I. Analysis of Common Defect Terms in the Packaging Industry (Defined by SGS Standards)

SGS defect standards serve as industry guidelines. Cheer clarifies the definitions, standards, and hazards of three core types of defects to provide a basis for quality control.

1. Seeds (Bubbles)

Refers to enclosed air cavities formed during product molding due to issues with raw materials, temperature, or the environment. SGS stipulates that a single product shall contain no more than 3 bubbles with a diameter ≥ 0.5 mm, and bubbles are strictly prohibited in critical areas such as the shoulder and mouth of bottles. Cheer has raised its control precision to 0.1 mm and avoids the causes of bubbles throughout the production process.

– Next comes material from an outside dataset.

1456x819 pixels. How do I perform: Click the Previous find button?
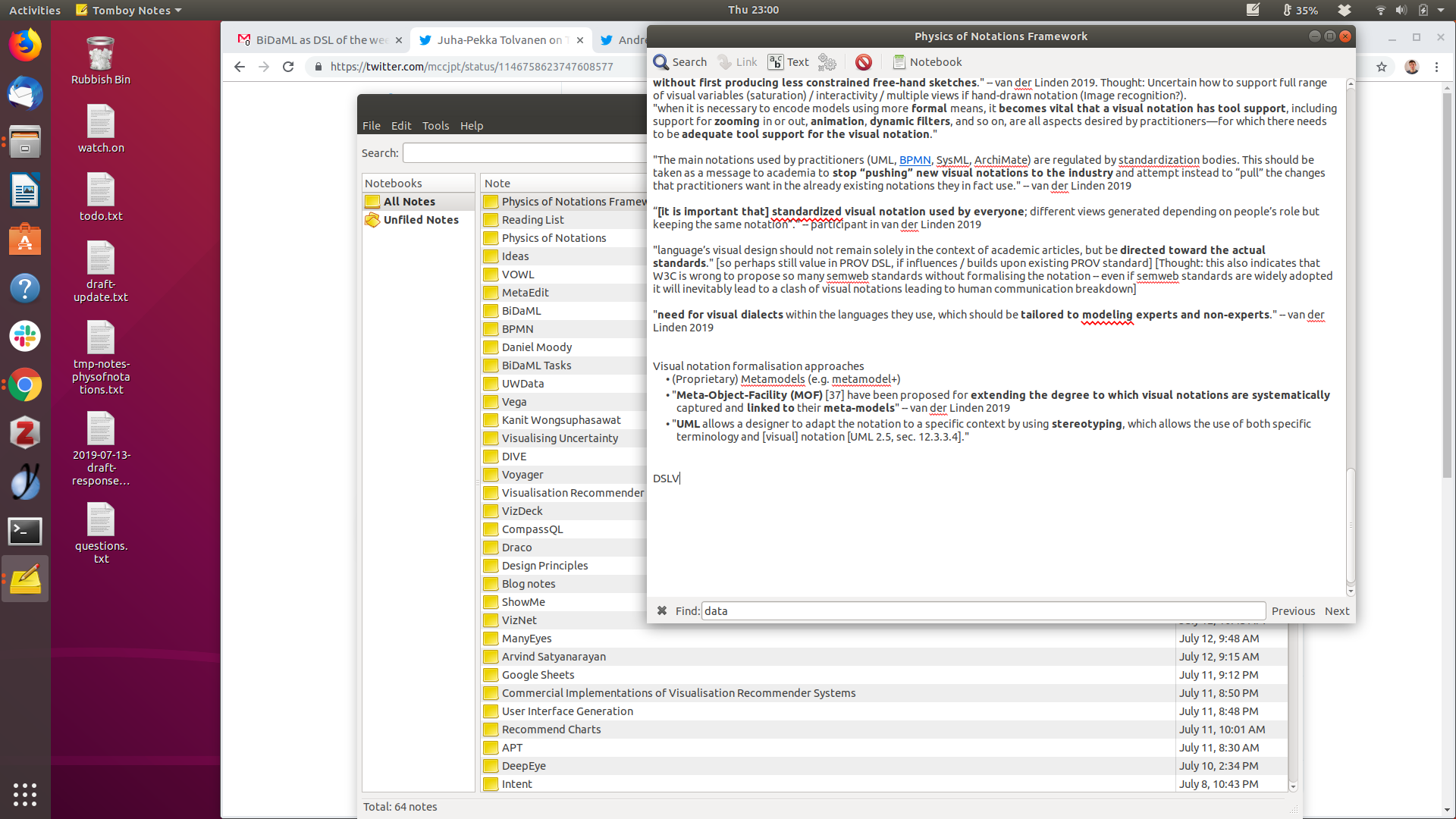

2. Bird Swing (Glass Filaments)

A fine impurity unique to glass packaging, defined by SGS as fibrous glass impurities with a diameter ≤ 0.1 mm and a length ≥ 1 mm. Such impurities are highly concealed and likely to trigger safety hazards. SGS requires qualified products to be free of such impurities, and Cheer completely eliminates them through high-precision inspection.

3. Checks (Cracks)

Refers to fine cracks with a length ≥ 0.3 mm and a width ≥ 0.05 mm, divided into visible and hidden cracks, which easily lead to packaging rupture and leakage. SGS stipulates that products exceeding this standard are deemed unqualified. Cheer strictly controls the molding and circulation processes to prevent hidden cracks from entering the market.

Glass bottle inspection

II. Cheer Packaging's QC Process: Dual Protection for the Implementation of SGS Standards

Cheer has established a dual QC process of "automatic inspection machines + full manual inspection" to achieve full-chain control and ensure products comply with SGS standards.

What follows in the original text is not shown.